> _TEXT TO READ_
================
# 16 channel vs 8 channel modems 60Mbps Spectrum Cable; is their any real difference?



## videobruce (Aug 15, 2017)

I have a Zoom 5341J  8 ch. down 4 ch. up modem. Spectrum gave me (for troubleshooting their issue not related to the modem) a Arris TM1602a  eMTA (combo modem & ATA) that has 16 in & 4 out channels. The tech told me of their two new (and only) levels of service 60 & 100 Mbps. I have 30 now for $60/mo. Their 60Mbps service is $65 retail (no promotion) which I will of course take.

Their eMTA is 2x the size of what I have now, I would rather just keep mine. But, the question is;

*Are the 8 additional channels really going to make any difference?  At my current speed (30Mbps) I see NO difference.
.*
I realize 'headway' and 'overhead' but I don't 'stream' that much and there are only the two of us here.


----------



## dorsetknob (Aug 15, 2017)

Are you Referring to the number of separate Wi-fi Channels each Modem can potentialy connect / Set to ???

If So   then there should be no difference to your UP/Down Speed

More Wi-fi Channels should give you a wider range of connections for your wi-fi Device's if your local neighbourhood is Wi-fi Crowded or might later be crowded


----------



## niko084 (Aug 15, 2017)

The channels allow greater throughput, but you will be limited by your service plan so the modem itself will do nothing.

You Zoom is capable of  343Mbps, the Arris looks like 640Mbps.


----------



## jboydgolfer (Aug 15, 2017)

dorsetknob said:


> Are you Referring to the number of separate Wi-fi Channels each Modem can potentialy connect / Set to


He's referring to the downstream /upstream of a modem. Channel bonding.

And yes it does matter OP if your Internet package can saturate those channels that is.  If you want to research more just google "channel bonding modem". My guess is that @ 60Mb/s(aka 8MB/s) 8 channels will suffice, but more is good if you ever increase internet package, but iirc spectrum has 60 Mb/s then the ridiculous 100Mb/s which costs $200 just for setup, and is REALLY pricey. just look @ it like a highway, the more lanes the better, even if right now the traffic is light, it might not always be,

"ISDN *modems* use *channel bonding* to split the data stream into two 64 Kbps *channels*, which use both lines in an ISDN BRI service (see ISDN). The DOCSIS 3.0 standard for cable *modems* supports a minimum of four cable *channels bonded*together to greatly increase subscribers' upstream and downstream speeds."


----------



## videobruce (Aug 15, 2017)

^ Thank you. ^ (I made no mention of WiFi)

*jboydgolfer;* They both have this or just the Arris?


----------



## jboydgolfer (Aug 15, 2017)

videobruce said:


> ^ Thank you. ^ (I made no mention of WiFi)
> 
> *jboydgolfer;* They both have this or just the Arris?



  As long as it's DOCSIS 3.0,  it should have a minimum of 4-8 down & 2-4 up.  If you are curious whether or not your original modem is acceptable or if the replacement one is acceptable just check and make sure it's DOCSIS 3.0 .if it says that somewhere on it or when you Google the name it's fine. I guess if it were me I would want to minimum of eight channels down and four channels up which you should have

Edit
 I checked and your zoom modem is perfectly acceptable. But if you have the choice between the two I would go with whichever has more channels as long as it's not costing you


----------



## videobruce (Aug 15, 2017)
================
> _DATASET CONTENT_
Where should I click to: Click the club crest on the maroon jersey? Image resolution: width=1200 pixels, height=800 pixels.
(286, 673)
================
> _STATED PROBLEM_
Reproduce the part of the modem channel thread starting at "I have a Zoom" and ending at "see NO difference.". This data was taken from a different source than the thread.

> _RESULT OF THE EXERCISE_
I have a Zoom 5341J  8 ch. down 4 ch. up modem. Spectrum gave me (for troubleshooting their issue not related to the modem) a Arris TM1602a  eMTA (combo modem & ATA) that has 16 in & 4 out channels. The tech told me of their two new (and only) levels of service 60 & 100 Mbps. I have 30 now for $60/mo. Their 60Mbps service is $65 retail (no promotion) which I will of course take.

Their eMTA is 2x the size of what I have now, I would rather just keep mine. But, the question is;

*Are the 8 additional channels really going to make any difference?  At my current speed (30Mbps) I see NO difference.